【第三回】特色ある入試が続く~平成28年度神奈川県公立高校入試編

 受験の窓~受験のお役立ち情報をお届けします~

【第三回】

 特色ある入試が続く~平成28年度神奈川県公立高校入試編

平成25年度に制度が大きく変更され、前期選抜、後期選抜が廃止となりました。以降は共通選抜に一本化されています。学力検査と調査書の点数が選抜資料となるのはもちろんですが、それ以外に面接が行われるという特徴があります。また、特色検査を実施する学校もあります。

 

・学力検査
5教科で実施されます。ただし、特色検査実施校では3教科または4教科実施の場合もあります。また、クリエイティブスクールにおいては、学力検査の実施はありません。

・調査書点
2年次の9教科と、3年次の9教科が評定対象。3年次の成績は2倍にして算出されます。また、特定の教科の評定を最大2倍で算出するという重点化を行う学校もあります。

・面接
全受験生に対して実施されます。志望理由や中学での学習意欲、学習以外の活動などが基本的な観点ですが、それ以外については学校ごとに問われる内容がさまざまです。

・特色検査
自己表現検査と実技検査の二種類があり、実施内容は学校ごとに異なります。自己表現検査は50~60分の検査時間を設け、教科横断的な内容について学習の成果を生かして答えるものや、与えられた課題について3~5分間程度でスピーチするものなどがあります。実技検査は、楽器演奏や運動種目の実演、デッサンなどです。難関校の多くでは自己表現検査を実施しています。西湘高校、津久井高校では27年度に実施していましたが、28年度の実施はありません。前年度実施のなかった学校では、28年度、新たに横須賀高校、相模向陽館高校で実施されます。

 

選抜資料の比率も学校ごとに異なっており、学力検査の比率が最も大きい、調査書点と学力検査が同率など、さまざまなパターンがあります。比率、特色検査の導入、特定教科の重点化など、学校の裁量による点が多く、各学校が求める生徒像に近い生徒をより選抜しやすくなっています。

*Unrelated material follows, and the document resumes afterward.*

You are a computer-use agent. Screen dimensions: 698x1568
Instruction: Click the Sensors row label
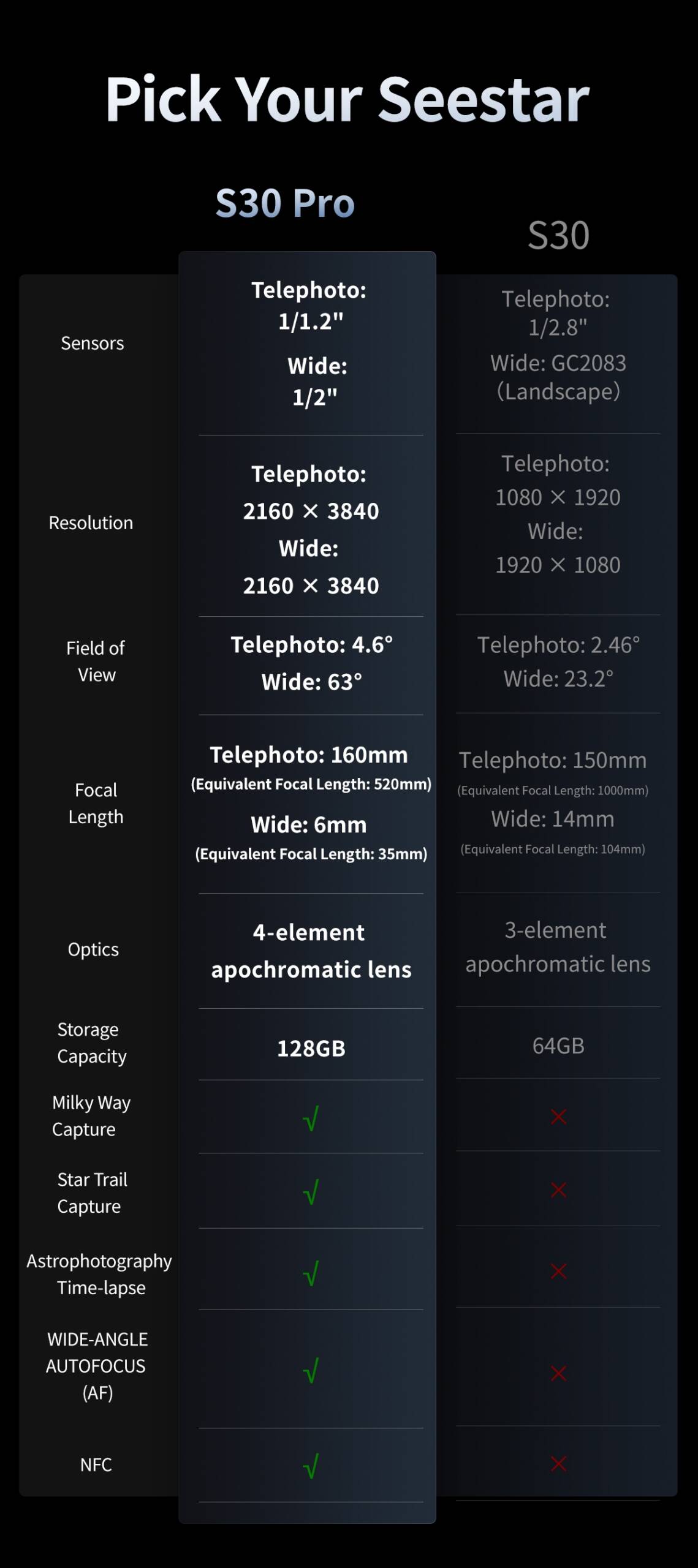tap(93, 343)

そのため、各学校については、入試に関する情報だけでなく、校風や特徴などを細かく理解しておくことが重要です。それが面接対策にもつながります。学力検査に向けた学習をしっかり行うのはもちろんですが、面接や特色検査への対策もバランスよく取り組めるかどうかがポイントとなります。

なお、面接や特色検査の評価の観点は公表されています。教育委員会のHPなどで確認しておきましょう。